E va dato atto a Gianni Rinaldini, segretario della Fiom-Cgil, cioè dell’organizzazione sindacale oggi più “dura e pura” di tutte nella sua linea vetero-antagonista, di essersi saputo muovere sul mercato meglio di un banchiere d’affari. Già, perché il suo intervento è stato determinante per individuare in Attilio Camozzi, industriale bresciano titolare dell’omonimo (e serissimo) gruppo, un imprenditore disposto a investire per rilevare la fabbrica con tutti i suoi 49 dipendenti, liquidare Genta con 4 milioni di euro e andare avanti col lavoro, smontando l’accordo di cessione dei macchinari e dei capannoni a diversi destinatari che lo stesso Genta aveva imbastito e che avrebbe distrutto quei posti di lavoro fruttando meno anche a lui.
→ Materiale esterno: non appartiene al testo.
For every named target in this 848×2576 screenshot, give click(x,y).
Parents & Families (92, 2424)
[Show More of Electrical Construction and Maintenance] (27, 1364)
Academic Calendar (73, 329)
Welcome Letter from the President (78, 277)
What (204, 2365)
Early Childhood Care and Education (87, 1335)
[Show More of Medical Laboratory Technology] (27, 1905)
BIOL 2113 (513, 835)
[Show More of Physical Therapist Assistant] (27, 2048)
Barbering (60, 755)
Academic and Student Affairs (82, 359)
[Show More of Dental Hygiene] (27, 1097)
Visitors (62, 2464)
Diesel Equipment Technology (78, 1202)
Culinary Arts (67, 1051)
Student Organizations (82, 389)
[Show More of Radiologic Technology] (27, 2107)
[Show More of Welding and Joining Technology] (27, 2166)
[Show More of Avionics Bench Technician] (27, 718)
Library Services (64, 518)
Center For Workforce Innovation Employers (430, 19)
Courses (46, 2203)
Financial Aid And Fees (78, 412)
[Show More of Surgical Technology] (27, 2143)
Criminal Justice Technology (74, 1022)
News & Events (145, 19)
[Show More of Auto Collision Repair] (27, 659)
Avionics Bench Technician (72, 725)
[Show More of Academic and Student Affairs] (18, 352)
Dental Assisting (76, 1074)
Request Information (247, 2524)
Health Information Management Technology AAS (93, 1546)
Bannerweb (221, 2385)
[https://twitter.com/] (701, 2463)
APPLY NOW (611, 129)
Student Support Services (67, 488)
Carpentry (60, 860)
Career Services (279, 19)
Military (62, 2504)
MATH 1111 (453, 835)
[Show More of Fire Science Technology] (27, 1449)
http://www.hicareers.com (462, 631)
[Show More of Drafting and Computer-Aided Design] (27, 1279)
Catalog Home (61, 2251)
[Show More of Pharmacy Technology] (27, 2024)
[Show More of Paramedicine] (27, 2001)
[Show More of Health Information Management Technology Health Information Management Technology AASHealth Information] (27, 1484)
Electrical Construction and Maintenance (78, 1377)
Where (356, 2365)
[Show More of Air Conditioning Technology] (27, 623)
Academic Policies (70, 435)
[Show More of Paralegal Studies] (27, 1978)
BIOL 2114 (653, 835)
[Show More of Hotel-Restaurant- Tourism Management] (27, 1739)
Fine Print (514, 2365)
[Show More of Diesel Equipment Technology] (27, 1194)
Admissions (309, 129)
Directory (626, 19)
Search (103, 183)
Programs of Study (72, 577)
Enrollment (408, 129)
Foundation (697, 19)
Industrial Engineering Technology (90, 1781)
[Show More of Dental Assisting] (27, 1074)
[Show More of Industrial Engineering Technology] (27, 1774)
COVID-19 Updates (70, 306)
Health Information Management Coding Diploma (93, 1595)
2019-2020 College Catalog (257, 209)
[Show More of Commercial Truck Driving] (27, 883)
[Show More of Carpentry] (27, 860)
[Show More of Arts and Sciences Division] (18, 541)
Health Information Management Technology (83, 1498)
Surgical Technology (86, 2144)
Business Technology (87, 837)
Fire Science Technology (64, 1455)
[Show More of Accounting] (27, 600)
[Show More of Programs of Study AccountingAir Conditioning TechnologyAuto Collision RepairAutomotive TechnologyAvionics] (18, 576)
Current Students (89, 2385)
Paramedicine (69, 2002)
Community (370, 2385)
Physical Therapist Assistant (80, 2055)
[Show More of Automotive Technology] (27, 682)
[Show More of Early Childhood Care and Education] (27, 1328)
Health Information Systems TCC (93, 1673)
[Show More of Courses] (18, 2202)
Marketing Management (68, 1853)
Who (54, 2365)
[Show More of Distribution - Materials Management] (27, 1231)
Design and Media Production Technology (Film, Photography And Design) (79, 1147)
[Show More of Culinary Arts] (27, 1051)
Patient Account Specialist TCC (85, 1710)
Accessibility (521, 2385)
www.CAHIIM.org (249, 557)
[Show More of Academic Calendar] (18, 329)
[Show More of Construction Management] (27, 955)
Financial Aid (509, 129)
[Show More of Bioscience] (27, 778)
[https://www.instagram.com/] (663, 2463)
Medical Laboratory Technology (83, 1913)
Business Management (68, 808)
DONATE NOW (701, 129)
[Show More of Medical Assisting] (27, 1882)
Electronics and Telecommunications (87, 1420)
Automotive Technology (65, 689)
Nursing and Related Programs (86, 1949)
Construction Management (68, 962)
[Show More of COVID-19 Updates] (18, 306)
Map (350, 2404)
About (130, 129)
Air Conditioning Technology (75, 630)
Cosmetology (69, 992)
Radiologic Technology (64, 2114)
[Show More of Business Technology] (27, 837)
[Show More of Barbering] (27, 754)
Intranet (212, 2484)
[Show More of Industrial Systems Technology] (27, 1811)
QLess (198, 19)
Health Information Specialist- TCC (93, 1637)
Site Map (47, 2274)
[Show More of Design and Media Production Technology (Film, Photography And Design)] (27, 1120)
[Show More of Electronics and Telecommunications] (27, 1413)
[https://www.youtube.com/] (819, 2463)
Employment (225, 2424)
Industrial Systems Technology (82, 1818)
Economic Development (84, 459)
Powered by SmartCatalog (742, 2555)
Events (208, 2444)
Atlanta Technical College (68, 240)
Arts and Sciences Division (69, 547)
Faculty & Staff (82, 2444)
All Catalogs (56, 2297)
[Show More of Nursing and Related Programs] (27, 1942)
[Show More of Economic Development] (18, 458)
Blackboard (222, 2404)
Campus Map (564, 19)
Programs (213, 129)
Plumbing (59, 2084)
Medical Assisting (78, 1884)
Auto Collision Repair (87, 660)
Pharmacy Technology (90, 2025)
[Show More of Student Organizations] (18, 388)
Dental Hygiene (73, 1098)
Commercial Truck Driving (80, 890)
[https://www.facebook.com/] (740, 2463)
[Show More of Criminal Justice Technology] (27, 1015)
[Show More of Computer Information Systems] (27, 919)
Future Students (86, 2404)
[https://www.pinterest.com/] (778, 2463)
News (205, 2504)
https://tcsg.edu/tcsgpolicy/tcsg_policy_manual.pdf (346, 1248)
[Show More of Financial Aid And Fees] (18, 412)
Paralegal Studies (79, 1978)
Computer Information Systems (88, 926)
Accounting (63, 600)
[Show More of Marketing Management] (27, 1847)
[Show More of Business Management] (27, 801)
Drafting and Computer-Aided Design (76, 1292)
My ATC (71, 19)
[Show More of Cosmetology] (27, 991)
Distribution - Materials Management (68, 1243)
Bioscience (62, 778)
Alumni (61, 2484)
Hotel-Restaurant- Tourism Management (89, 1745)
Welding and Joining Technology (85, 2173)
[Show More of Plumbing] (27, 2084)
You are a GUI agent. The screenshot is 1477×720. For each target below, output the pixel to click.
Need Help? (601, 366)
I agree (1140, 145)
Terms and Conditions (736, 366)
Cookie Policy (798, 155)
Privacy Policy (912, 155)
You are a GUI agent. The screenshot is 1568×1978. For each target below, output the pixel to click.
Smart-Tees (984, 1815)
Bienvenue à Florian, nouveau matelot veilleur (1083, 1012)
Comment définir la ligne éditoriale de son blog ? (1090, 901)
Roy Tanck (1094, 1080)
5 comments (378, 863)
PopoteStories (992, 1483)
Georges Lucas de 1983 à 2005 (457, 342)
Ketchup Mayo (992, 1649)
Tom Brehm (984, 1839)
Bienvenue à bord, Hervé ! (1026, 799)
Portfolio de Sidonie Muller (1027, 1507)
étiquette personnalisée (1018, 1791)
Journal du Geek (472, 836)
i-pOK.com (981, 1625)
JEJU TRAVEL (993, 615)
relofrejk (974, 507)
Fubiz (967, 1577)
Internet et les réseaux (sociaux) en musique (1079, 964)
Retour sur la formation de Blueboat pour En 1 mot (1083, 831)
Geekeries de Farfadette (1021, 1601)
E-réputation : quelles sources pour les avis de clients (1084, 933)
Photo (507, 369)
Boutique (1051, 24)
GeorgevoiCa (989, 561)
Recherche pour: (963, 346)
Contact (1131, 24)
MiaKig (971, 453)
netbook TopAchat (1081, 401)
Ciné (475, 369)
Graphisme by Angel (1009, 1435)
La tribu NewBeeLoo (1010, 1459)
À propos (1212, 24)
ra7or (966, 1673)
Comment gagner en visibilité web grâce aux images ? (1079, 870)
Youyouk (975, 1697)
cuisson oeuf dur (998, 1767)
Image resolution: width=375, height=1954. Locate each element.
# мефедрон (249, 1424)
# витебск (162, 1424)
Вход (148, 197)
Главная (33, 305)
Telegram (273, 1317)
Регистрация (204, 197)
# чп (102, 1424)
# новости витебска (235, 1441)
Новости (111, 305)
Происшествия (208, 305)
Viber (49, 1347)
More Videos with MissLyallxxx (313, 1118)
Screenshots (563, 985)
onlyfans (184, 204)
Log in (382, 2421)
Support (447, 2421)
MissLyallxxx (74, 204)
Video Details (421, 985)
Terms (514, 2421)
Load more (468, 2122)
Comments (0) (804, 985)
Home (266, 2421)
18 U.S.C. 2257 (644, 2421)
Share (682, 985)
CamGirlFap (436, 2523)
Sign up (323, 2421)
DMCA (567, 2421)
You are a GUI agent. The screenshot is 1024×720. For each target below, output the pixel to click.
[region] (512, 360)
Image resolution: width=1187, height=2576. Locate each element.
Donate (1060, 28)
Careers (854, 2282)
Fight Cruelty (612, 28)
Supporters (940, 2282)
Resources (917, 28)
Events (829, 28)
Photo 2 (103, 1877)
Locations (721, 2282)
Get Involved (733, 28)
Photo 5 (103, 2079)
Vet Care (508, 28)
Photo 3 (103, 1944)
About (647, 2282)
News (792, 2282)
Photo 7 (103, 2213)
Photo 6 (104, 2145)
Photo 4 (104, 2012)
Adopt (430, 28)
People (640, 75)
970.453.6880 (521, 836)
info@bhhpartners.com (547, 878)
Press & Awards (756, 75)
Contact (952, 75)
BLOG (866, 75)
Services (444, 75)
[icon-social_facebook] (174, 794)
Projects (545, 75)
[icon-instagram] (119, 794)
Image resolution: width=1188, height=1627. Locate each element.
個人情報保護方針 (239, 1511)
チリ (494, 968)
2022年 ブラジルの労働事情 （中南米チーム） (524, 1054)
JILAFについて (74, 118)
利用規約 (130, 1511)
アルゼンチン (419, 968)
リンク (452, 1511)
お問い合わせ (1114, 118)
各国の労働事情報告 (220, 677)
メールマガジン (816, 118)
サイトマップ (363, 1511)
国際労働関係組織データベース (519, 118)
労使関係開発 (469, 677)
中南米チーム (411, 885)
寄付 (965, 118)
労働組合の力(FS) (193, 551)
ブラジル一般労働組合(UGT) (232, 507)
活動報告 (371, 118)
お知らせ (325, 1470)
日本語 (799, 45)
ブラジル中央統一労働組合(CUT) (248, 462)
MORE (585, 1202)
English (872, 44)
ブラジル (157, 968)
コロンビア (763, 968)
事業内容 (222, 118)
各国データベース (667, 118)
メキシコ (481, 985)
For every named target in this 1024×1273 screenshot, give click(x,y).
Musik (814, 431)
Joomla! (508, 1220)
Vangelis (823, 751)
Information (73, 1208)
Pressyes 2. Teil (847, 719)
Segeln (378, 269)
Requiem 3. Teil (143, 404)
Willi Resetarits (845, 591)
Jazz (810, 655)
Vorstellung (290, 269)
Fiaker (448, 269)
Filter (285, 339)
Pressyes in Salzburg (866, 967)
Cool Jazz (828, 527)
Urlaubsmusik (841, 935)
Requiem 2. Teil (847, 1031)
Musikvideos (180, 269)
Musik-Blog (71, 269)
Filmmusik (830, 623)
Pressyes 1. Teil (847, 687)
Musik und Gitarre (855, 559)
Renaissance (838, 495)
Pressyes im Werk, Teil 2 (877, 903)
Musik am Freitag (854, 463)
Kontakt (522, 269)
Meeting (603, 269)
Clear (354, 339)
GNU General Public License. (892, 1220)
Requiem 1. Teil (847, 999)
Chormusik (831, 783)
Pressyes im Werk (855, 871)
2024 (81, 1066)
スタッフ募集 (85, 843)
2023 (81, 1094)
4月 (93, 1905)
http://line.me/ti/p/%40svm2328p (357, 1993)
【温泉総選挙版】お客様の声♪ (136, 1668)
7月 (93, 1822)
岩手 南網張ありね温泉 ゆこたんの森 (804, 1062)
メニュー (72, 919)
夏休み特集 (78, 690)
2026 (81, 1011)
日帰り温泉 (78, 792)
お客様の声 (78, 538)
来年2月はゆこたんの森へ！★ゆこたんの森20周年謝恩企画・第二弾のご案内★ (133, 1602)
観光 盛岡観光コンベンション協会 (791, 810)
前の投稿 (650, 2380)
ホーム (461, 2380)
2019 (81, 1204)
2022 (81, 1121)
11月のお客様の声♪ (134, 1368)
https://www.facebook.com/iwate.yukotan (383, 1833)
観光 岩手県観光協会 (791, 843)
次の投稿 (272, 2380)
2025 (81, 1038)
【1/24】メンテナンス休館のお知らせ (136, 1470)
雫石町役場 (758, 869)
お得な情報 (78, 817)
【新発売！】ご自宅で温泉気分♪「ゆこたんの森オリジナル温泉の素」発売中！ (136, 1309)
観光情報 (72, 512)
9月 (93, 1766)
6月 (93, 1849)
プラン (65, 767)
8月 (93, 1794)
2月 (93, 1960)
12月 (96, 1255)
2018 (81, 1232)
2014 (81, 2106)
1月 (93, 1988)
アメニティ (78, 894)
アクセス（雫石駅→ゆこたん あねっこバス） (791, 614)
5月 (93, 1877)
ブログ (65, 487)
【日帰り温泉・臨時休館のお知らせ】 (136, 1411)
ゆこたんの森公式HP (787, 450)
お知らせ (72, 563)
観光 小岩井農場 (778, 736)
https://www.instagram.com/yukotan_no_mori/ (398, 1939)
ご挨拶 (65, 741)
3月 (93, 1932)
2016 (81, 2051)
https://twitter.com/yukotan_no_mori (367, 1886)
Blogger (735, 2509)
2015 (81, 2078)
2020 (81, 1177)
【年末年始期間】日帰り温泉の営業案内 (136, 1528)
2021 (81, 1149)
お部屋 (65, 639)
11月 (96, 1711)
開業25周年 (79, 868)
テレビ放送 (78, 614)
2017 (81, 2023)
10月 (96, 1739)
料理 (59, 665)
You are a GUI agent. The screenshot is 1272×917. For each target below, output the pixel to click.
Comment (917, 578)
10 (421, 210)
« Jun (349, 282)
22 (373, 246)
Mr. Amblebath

Camozzi è un calibro da novanta: ha 1850 dipendenti in 70 filiali e inizierà a dirottare sulla Innse le commesse “in esubero” delle altre sue fabbriche. Poi, c’è da scommetterci, farà di più e andrà avanti con le produzioni specifiche di Lambrate: ma intanto ha saputo impegnarsi, rischiare, mettere mano al portafoglio. Sotto l’impatto emotivo non trascurabile di una protesta sindacale vecchio stampo – non “innovativa”, come l’ha incongruamente definita Fausto Bertinotti – ma, al contrario, tradizionalissima: una sorta di sit-in non violento, molto più scenografico e mediaticamente incisivo di qualunque altro grazie al fatto che i loro promotori hanno scelto i dieci metri dal suolo di un carro-ponte per far sapere al mondo il loro “no” anziché incatenarsi al lampione o sdraiarsi sul pavimento di un capannone.
L’impressione è che in casi del genere contino non solo le intenzioni, ma anche le capacità e la determinazione nel cercare soluzioni positive. Non si possono né si debbono processare le intenzioni di Genta, ma postulato che fossero le migliori – curare i propri interessi senza nuocere a quelli degli operai – evidentemente non era stato abbastanza lucido e determinato nel perseguire una soluzione capace di soddisfare tutti. O banalmente non era stato capace di trovarla.
La protesta sindacale ha però trasferito il problema dalla dimensione privatissima del confronto tra un imprenditore e i suoi 49 dipendenti a rischio a quella, pubblica, del “caso sindacale e istituzionale” di rilievo nazionale. Grazie all’intervento del sindacato si sono mobilitate le istituzioni e soprattutto si è trovata rapidamente, e fortunatamente, una soluzione ragionevole e immediata.
Qualcuno, anni fa, aveva giustamente ironizzato contro le pretese dirigiste di una certa gestione di Palazzo Chigi che aveva tentato di fare del governo una “merchant bank dove non si parlava inglese”. Non sappiamo se Gianni Rinaldini l’inglese lo parli, ma sappiamo che stavolta ha saputo parlare la lingua più moderna che c’è, quella dell’interesse collettivo.